1. In the Church’s relationship with non-Christian religions, she considers what is in common and what brings fellowship. Man is united on the deepest of questions from existence of himself, to that of other things which he cannot fully comprehend.

2. In many ages, mankind has experienced the perception that there is a universal power. Refining language and concepts has not provided an answer to many of these questions or ideas. Religions like Hinduism and Buddhism closely match our own restless pursuit of truth and freedom. What is true and holy in these religions, the Catholic Church does not reject for indeed there are rays of light in these religions even if incomplete.

3. Also regarded with esteem is the Muslim religion, who believe in one God. They regard Jesus as a Prophet, love his Mother dearly, and promote lives of piety. Though we have had past conflict with them, we look to a hopeful future.

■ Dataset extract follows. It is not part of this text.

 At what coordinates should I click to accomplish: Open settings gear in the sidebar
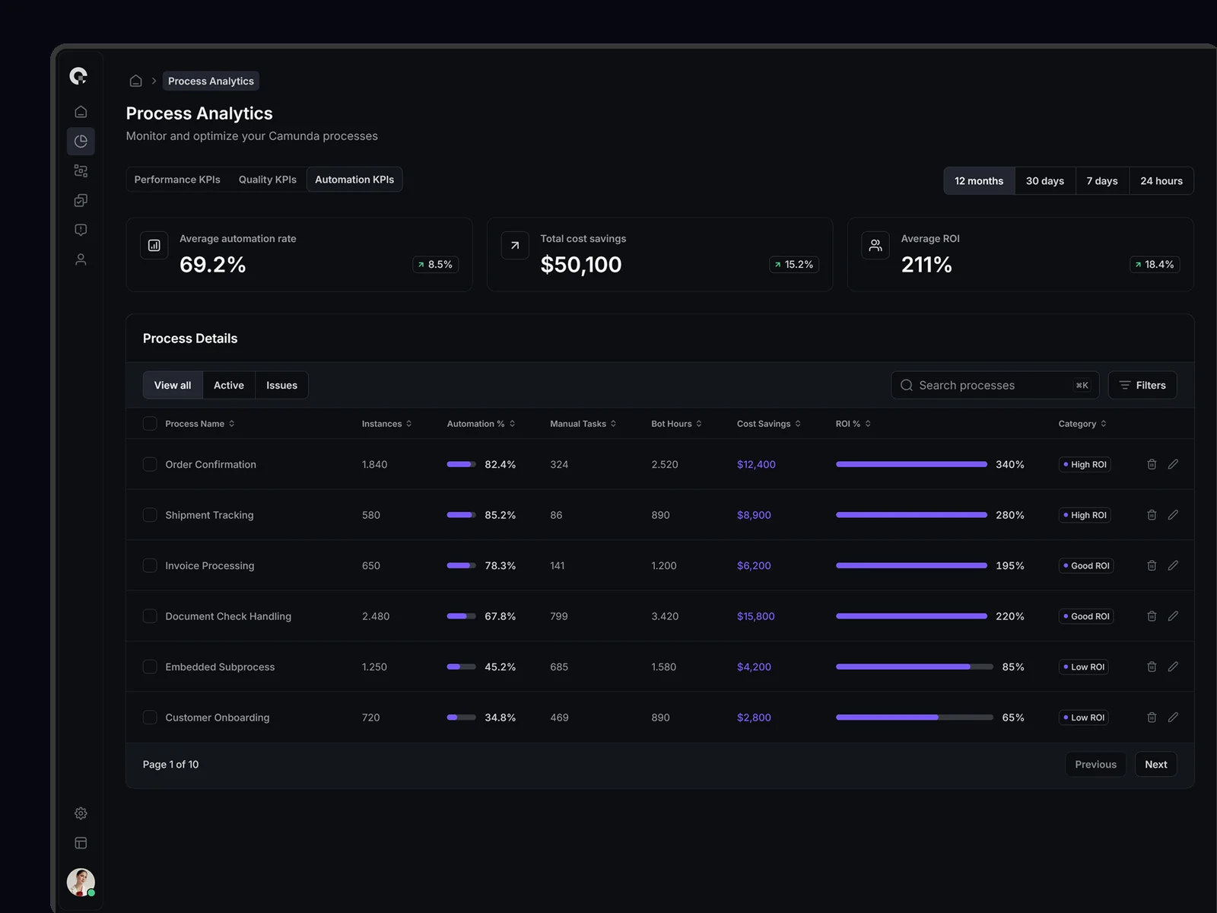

4. The Church recognizes her roots in the people who first looked for the messiah, the sons of Abraham, the Jews, who indeed share an important role in Christ. With enthusiasm, the Church looks forward to the day where all people acknowledge the Lord in one voice. Some Jews of Christ’s day contributed to His death, but the blame cannot be put on the totality of the Jewish people then or today, nor should they be seen as accursed by God. Therefore, the Church opposes hatred and persecution of all, but especially the Jewish people.

5. Based on this, the Church reproves notions that discriminate against men for religious, race, color, or condition of life. The Church urges all men to seek dialogue in love with other men of the world.